• **REQUIRED WORK**
Copy out the rows below word for word, from the very first line down through the line containing "tap(68, 547)", with both ends included.

• **Rows from a dataset**
..............................

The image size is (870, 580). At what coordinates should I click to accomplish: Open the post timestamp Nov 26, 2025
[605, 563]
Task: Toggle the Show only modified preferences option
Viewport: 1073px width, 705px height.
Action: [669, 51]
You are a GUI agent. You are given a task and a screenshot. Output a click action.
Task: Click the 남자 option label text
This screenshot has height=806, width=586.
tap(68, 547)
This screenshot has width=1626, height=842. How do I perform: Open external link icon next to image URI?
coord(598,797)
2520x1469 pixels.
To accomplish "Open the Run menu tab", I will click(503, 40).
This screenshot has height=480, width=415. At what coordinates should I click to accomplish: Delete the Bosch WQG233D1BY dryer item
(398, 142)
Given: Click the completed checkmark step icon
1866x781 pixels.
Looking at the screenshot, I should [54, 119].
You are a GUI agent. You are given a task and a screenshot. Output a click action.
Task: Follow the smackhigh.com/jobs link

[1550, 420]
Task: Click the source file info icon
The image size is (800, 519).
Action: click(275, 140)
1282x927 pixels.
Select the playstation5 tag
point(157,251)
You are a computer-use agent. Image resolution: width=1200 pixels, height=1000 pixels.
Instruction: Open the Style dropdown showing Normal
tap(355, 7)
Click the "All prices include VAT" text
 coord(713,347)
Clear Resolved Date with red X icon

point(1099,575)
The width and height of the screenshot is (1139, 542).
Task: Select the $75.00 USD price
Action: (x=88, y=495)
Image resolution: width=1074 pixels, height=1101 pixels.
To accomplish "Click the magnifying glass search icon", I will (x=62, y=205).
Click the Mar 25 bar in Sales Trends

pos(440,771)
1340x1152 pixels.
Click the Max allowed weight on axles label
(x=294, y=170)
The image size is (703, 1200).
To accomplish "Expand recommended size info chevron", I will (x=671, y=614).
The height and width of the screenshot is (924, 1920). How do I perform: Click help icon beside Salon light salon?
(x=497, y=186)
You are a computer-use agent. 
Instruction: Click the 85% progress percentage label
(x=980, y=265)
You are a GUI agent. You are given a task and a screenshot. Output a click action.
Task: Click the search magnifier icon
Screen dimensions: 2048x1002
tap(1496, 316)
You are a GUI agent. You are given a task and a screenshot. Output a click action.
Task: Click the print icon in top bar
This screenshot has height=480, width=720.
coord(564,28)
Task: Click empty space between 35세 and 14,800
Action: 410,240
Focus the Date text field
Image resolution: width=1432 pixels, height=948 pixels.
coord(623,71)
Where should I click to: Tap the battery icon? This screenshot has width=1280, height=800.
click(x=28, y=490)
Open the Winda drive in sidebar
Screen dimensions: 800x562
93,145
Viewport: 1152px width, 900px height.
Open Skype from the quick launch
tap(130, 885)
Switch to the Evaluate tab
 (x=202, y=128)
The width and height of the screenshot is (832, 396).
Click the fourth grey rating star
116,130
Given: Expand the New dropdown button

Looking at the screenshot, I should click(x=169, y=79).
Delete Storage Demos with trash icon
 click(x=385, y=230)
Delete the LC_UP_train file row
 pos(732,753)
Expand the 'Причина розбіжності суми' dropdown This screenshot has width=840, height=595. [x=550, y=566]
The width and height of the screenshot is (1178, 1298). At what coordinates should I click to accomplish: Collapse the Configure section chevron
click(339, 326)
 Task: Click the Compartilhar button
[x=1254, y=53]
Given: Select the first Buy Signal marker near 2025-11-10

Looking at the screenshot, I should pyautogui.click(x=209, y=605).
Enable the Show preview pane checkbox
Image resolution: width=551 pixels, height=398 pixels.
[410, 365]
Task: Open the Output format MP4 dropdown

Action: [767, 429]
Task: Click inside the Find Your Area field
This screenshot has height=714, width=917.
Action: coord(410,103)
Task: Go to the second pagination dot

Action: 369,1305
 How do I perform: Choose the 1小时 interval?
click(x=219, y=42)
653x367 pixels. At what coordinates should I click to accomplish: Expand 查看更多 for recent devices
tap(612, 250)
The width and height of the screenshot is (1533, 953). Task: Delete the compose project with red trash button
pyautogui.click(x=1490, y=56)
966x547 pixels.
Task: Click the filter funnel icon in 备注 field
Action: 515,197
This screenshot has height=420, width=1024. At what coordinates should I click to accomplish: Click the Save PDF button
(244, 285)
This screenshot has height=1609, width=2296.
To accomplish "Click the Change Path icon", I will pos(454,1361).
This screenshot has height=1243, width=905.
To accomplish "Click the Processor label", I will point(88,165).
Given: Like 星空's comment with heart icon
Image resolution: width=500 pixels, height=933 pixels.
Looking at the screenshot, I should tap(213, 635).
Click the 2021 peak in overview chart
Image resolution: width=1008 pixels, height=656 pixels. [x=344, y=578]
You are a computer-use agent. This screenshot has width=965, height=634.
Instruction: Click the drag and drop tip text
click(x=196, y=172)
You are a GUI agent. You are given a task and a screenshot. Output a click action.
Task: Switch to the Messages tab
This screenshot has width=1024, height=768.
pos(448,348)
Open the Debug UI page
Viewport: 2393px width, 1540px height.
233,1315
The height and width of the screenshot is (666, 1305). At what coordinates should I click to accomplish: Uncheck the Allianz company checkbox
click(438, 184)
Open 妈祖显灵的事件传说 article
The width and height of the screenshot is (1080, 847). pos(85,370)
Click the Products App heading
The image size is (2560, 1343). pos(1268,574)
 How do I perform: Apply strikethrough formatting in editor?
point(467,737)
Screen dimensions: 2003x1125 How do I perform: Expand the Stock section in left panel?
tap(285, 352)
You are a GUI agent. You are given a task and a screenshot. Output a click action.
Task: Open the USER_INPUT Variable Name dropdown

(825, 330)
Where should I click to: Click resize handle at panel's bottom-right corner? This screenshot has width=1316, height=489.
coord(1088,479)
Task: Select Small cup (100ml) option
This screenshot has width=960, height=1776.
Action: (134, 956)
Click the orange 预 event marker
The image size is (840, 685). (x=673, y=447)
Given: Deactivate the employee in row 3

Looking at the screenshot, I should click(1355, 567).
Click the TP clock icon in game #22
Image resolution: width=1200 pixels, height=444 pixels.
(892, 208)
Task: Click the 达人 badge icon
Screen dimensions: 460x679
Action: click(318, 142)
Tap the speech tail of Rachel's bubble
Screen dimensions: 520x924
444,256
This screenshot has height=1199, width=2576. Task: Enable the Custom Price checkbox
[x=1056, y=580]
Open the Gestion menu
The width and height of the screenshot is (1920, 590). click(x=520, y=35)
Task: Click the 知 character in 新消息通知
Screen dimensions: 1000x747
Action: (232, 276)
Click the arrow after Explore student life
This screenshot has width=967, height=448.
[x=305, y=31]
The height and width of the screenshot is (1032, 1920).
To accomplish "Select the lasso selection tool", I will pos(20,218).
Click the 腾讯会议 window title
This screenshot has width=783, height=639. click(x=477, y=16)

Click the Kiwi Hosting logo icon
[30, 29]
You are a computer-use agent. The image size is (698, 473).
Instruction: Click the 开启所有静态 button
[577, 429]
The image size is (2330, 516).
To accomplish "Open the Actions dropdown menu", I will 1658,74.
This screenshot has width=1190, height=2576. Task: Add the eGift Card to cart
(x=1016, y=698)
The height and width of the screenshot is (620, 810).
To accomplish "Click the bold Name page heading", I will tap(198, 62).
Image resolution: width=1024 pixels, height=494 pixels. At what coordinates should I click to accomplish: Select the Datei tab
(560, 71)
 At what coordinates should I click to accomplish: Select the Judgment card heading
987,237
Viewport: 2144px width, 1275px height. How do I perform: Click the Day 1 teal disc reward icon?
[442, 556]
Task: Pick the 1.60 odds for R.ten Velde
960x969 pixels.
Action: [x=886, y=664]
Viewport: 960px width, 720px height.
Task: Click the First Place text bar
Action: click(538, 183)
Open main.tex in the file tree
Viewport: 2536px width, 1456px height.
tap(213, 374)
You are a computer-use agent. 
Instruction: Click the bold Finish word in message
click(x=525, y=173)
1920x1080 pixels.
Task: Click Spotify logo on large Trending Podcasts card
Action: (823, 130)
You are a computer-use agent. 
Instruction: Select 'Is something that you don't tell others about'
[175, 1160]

..............................

• **EXERCISE OUTPUT**
The image size is (870, 580). At what coordinates should I click to accomplish: Open the post timestamp Nov 26, 2025
[605, 563]
Task: Toggle the Show only modified preferences option
Viewport: 1073px width, 705px height.
Action: [669, 51]
You are a GUI agent. You are given a task and a screenshot. Output a click action.
Task: Click the 남자 option label text
This screenshot has height=806, width=586.
tap(68, 547)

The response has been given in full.